Porém, um ser humano perde esse brilho, sua
nobreza decai, se humilha; e somente o desrespeito as leis Divinas o faz descer
dessa nobre altura; nele não mais reflete a luz do Supremo Bem. D´Ele a
semelhança não mais se apresenta e a Sua sublime grandeza não mais assume, se
não apresentar oposição ao prazer do mal. Tendo todo o gênero humano ficado
assim infeccionado pelo germe do pecado, dessa grandeza e do seu Paraíso foi
deserdado só podendo reavê-los – com certeza saberás se, prestares bem atenção
- intervindo um dos meios que com
clareza aponto: ou Deus por bondade infinita perdoando, ou porque o homem por
si próprio, convencido da sua culpa, peça o perdão. Para sondar a profundidade
imensa dos tribunais eternos, fixe na mente as razões que meu discurso
apresenta. Vivendo na eterna miséria o ser humano não poderia curvar-se tanto,
humilde e reverente, quanto em sua rebeldia se elevar quisera. Eis porque,
redimir-se do pecado, por si mesmo a ele não seria possível. Portanto, foi do
agrado Divino por clemência ou justiça e ambos juntando, ter sido ele preparado
para a vida eterna.
Tendo sido a obra executada
ao gosto do Criador, ainda mais quando apresenta a imagem do sentimento, de que
vem piedoso a brando, a bondade que em tudo se reflete, se oferece em nosso
favor dos dois modos; somente um, bastar-lhe não parece.
Ato igual não se fez tão
sublime e belo quanto esse; nem entre a noite final (Juízo Final) e o primeiro
dia, (o dia da Criação) nem se faria. Deus se fez mais generoso doando-se,
porque deu condição ao homem de se erguer, do que caridosamente o perdoando. Qualquer
outro meio que empregasse não bastaria à Justiça Divina, a não ser o do Filho
de Deus se humilhando, a natureza humana recebendo.
Para de tudo seres
doutrinado, eu volto a um ponto, para que mais claramente vejas o que
cuidadosa, tenho te explicado. Então me dirás: se bem reparo no fogo e na água,
na terra e no ar e em seus componentes, vejo degradação que assola sem piedade
– Respondo-te: na criação Deus ordenou: deverão ser isentos de deterioração,
permanecendo perfeitos em sua matéria. - Sendo corretos os princípios a ti
expostos, como irmãos se consideram os anjos, os homens e do universo, tudo o
que há no espaço inteiro, devendo, conservarem-se puros, como foram criados.

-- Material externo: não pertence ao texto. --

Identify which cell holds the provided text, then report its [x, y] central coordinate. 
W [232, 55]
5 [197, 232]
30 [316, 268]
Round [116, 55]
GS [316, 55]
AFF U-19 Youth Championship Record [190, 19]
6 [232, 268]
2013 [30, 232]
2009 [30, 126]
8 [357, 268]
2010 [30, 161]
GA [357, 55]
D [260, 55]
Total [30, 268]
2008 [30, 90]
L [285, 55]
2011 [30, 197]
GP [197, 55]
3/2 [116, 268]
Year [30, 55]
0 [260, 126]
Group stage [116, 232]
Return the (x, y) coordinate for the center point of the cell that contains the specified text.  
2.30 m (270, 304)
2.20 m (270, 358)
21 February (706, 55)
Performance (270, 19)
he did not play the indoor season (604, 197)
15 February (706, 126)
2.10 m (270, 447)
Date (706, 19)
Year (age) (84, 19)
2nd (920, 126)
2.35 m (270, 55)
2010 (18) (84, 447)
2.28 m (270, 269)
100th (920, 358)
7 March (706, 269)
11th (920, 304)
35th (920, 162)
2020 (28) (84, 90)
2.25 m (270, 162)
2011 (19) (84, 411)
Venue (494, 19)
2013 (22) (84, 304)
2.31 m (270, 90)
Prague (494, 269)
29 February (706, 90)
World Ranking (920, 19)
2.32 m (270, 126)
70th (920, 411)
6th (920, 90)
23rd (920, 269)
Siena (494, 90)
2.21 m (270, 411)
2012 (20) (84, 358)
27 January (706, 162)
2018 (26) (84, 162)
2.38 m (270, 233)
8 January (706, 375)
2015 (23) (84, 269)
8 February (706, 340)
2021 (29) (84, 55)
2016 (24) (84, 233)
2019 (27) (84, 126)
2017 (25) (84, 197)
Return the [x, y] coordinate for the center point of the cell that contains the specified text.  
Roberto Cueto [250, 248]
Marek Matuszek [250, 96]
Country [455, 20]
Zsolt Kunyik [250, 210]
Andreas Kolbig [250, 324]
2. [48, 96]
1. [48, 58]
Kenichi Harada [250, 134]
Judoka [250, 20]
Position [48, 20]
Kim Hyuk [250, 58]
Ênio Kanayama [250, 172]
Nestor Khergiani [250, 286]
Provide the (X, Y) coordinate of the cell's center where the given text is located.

Elementos da natureza, e tudo o que nela permanece, oferecem traço de qualidade
própria criada por eles e que se harmonizam. A lei divina criou-lhes a matéria
criando logo a força participante que predomina nos astros que os cercam. Nossa
vida vem diretamente de Deus, Supremo Bem, que em nós produz tal Amor, que O
faz desejar eternamente. Daí, por dedução, vem também vossa ressurreição, se
teu espírito considerar a perfeição do ser e a essência da natureza humana,
quando o primeiro par teve existência".